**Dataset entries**

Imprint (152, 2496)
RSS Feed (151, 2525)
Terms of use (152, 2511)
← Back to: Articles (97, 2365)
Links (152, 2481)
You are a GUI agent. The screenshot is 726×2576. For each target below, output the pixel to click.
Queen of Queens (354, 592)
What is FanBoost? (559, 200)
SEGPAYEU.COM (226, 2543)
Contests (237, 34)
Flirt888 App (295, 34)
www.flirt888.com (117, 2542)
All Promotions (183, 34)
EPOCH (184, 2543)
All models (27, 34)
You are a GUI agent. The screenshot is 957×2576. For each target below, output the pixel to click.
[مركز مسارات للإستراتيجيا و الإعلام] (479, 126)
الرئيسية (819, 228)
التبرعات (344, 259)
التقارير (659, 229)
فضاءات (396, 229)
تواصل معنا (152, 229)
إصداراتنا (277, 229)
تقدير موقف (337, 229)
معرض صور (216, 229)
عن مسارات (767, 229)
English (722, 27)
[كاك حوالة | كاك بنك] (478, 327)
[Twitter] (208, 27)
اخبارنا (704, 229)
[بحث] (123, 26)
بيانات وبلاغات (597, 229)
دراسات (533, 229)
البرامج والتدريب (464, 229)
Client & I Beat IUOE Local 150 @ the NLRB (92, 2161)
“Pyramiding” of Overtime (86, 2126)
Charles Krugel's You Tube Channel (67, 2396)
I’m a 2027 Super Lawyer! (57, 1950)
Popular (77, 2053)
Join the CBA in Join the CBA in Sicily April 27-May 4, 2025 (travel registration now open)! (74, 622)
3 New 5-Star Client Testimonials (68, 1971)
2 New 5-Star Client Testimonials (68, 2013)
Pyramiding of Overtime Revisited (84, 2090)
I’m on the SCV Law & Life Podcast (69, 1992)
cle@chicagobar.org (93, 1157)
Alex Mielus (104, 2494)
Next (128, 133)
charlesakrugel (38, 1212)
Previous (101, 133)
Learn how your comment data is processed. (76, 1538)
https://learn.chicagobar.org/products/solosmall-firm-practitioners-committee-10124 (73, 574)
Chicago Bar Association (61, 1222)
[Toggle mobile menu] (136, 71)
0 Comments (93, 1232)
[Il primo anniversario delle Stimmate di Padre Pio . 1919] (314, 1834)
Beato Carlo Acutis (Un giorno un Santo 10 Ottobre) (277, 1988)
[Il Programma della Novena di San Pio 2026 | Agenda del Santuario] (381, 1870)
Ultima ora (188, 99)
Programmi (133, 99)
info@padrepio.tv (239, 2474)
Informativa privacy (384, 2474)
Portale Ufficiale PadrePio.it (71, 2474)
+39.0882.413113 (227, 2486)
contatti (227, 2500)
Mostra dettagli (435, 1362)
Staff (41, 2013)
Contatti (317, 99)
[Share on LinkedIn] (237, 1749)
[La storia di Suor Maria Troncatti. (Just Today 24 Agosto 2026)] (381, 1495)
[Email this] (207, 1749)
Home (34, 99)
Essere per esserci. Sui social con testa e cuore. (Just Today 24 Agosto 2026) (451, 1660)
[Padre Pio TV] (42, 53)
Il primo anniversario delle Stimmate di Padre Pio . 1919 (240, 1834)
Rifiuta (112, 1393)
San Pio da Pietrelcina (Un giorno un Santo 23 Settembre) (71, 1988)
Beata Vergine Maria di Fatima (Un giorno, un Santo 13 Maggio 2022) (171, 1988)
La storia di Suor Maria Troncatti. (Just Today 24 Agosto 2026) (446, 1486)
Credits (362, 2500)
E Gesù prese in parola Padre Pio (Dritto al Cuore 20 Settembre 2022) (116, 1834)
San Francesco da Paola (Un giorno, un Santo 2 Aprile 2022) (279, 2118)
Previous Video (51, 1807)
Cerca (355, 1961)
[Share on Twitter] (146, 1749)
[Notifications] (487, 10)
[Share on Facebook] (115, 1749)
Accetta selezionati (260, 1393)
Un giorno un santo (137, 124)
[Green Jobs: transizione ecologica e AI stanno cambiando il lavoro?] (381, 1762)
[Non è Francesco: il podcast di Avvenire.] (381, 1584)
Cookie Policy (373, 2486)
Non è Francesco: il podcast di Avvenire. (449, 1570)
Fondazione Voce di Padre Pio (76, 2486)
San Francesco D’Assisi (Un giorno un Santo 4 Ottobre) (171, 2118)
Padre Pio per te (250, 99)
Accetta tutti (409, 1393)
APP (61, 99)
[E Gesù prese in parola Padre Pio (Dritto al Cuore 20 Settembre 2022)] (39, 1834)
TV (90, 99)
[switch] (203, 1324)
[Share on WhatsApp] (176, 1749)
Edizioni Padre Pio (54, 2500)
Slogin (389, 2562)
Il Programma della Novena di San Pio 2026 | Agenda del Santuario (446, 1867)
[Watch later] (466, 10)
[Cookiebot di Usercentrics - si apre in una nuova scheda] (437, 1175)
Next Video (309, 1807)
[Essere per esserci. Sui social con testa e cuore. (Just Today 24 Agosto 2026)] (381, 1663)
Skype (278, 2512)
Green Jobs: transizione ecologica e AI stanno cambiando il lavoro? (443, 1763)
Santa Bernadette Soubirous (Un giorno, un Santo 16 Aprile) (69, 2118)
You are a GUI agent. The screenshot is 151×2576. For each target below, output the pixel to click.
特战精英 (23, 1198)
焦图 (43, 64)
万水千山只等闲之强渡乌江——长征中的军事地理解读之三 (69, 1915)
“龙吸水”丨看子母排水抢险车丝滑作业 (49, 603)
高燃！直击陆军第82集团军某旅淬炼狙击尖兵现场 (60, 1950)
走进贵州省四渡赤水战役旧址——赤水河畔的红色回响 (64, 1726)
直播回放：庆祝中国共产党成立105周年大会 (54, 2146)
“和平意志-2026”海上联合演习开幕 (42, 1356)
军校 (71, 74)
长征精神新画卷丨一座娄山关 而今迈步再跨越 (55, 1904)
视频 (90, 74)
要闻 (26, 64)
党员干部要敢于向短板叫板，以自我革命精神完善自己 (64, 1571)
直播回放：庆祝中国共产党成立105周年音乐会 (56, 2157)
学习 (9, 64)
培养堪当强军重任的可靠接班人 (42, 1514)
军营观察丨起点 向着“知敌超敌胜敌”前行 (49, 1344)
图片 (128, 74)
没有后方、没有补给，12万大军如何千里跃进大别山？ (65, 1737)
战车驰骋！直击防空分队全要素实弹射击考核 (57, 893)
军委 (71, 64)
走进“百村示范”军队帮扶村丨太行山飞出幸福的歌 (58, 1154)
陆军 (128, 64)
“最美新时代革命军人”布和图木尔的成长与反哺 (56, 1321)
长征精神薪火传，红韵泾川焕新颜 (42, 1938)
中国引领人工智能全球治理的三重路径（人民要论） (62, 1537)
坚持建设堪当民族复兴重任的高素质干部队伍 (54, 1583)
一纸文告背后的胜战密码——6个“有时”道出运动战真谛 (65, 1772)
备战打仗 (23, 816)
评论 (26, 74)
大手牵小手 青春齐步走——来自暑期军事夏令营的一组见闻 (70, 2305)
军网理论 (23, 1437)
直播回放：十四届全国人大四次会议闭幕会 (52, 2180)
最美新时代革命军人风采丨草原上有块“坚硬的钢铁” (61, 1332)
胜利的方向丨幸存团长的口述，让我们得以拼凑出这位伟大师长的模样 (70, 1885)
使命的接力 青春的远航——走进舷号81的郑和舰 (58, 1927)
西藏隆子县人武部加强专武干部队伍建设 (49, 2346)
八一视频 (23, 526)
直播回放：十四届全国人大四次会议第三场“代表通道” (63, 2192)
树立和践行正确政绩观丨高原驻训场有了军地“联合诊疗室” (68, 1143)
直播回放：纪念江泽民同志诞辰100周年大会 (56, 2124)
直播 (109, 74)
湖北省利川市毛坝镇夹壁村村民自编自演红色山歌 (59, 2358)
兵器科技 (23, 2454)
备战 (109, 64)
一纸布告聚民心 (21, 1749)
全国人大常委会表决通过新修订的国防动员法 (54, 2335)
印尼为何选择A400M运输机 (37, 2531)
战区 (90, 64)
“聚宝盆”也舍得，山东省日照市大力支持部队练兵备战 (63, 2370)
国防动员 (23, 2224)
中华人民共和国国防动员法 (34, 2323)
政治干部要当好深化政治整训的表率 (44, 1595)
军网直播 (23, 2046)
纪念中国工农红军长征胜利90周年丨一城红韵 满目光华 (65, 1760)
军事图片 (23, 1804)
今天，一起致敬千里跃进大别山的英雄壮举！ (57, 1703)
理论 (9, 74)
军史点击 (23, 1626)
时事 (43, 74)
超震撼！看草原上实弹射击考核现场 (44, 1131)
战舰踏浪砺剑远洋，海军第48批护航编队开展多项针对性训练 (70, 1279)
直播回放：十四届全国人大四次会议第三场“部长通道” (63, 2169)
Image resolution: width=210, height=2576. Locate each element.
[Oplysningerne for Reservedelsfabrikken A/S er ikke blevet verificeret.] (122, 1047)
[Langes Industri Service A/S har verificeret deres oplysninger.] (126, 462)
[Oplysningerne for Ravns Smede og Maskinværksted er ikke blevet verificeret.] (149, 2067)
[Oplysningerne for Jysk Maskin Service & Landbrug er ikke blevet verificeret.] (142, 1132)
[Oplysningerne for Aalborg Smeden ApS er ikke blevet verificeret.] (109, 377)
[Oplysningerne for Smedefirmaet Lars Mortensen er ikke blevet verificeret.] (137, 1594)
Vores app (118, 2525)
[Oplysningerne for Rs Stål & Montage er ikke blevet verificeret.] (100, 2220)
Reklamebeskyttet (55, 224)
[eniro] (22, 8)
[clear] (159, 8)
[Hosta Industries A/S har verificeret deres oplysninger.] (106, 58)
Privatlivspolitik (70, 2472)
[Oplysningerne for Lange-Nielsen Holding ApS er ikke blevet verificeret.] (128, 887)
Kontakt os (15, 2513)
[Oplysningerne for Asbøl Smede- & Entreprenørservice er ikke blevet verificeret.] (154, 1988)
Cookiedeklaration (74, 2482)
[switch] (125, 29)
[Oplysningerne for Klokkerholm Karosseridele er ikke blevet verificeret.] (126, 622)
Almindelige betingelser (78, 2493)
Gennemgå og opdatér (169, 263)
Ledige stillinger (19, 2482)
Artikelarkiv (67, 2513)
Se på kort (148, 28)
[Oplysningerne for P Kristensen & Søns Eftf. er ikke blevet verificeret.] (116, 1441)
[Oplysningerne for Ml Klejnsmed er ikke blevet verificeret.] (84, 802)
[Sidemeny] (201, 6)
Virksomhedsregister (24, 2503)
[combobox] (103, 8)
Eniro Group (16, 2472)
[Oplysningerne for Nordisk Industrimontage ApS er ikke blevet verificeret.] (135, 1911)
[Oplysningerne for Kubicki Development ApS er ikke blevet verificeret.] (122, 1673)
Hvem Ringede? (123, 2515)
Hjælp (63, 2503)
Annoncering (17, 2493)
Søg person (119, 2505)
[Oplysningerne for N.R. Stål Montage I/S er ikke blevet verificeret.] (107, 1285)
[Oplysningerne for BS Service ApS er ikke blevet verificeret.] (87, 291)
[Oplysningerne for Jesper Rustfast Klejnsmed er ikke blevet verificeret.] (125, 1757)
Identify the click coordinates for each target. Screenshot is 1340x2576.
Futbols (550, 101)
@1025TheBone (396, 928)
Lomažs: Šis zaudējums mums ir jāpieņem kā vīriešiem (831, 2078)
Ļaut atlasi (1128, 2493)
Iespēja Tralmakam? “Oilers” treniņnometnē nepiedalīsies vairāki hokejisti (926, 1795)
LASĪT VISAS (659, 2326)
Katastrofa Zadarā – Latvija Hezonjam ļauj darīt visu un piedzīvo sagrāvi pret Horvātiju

**Task statement**
Write down again, exactly as given, only the lines above that fall from the line with "2022) (116, 1834)" to the line with "Un giorno un santo (137, 124)", inclusive.

**Task output**
E Gesù prese in parola Padre Pio (Dritto al Cuore 20 Settembre 2022) (116, 1834)
San Francesco da Paola (Un giorno, un Santo 2 Aprile 2022) (279, 2118)
Previous Video (51, 1807)
Cerca (355, 1961)
[Share on Twitter] (146, 1749)
[Notifications] (487, 10)
[Share on Facebook] (115, 1749)
Accetta selezionati (260, 1393)
Un giorno un santo (137, 124)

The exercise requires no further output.